**Extract**:
%%
Welcome to Day 3 of the Master A Budget Series! Yesterday, we talked about the Benefits of Budgeting; today, you will learn about Budgeting Goals, what they are, and how to set the perfect goals for your family finance.

Let’s dive in.

Budgeting goals are the reasons why you are budgeting.

Have you ever driven a car without a destination? Sounds crazy, right? That means wasting all your time and gas money for nothing. Or have you ever run a race with no medal or incentive at the end? I did, and I barely showed up because I was not motivated. 

When you do your budgeting without any budget goals, it is like driving a car with no destination or running a race with no incentive. You’ll never gonna get there because you are not motivated and there is no THERE.

As with any other aspects of your life, budgeting works best if you have goals.

Why Do You Need Budgeting Goals

Here are some reasons why you need to set not only budgeting goals but any goals in your life.

Goals Give You A Purpose

When you have a goal in life, it gives you a purpose. It gives you a reason to keep doing what you’re doing and strive harder so you can get there faster. Goals give you something to look forward to in the end.

Goals Keep You On Track

Having a goal keeps you on track by making you aware of how far away or how close you are to your goal. It keeps you focused on the steps you need to take to get you closer to the end goal.

Goals Give You Motivation

Life is not a bed of roses and definitely not a smooth road. You might be so pumped at the beginning of our journey but halfway, you might stumble and get stuck. And if you do not have a goal, you will stay down and stuck because you do not have the motivation to get back up and continue.

Goals Hold You Accountable

Having a goal will hold you accountable and will make you focus on tasks that will move you closer to achieving your goals. You’ll make sure that all the actions you are taking are necessary to hit your goals.
%%
**Material**:
%%
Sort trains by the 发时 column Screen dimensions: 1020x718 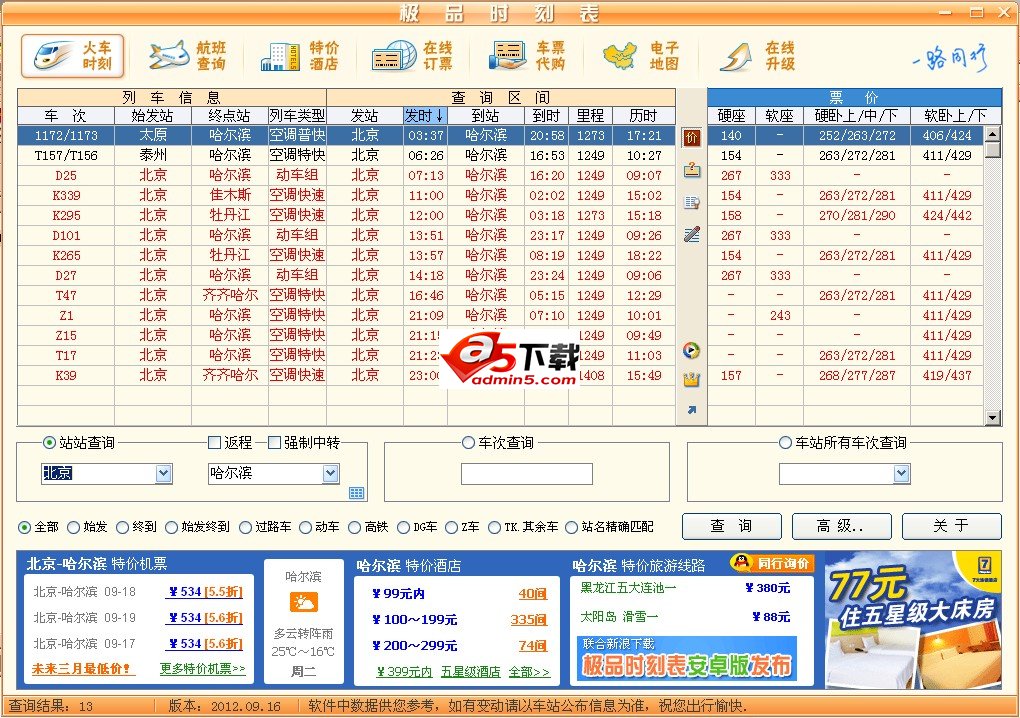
%%
**Required work**: Reproduce the passage of the budgeting goals text between "Goals Keep You" and "the end goal.", inclusive, keeping every word and punctuation mark unchanged.

**Full response**:
Goals Keep You On Track

Having a goal keeps you on track by making you aware of how far away or how close you are to your goal. It keeps you focused on the steps you need to take to get you closer to the end goal.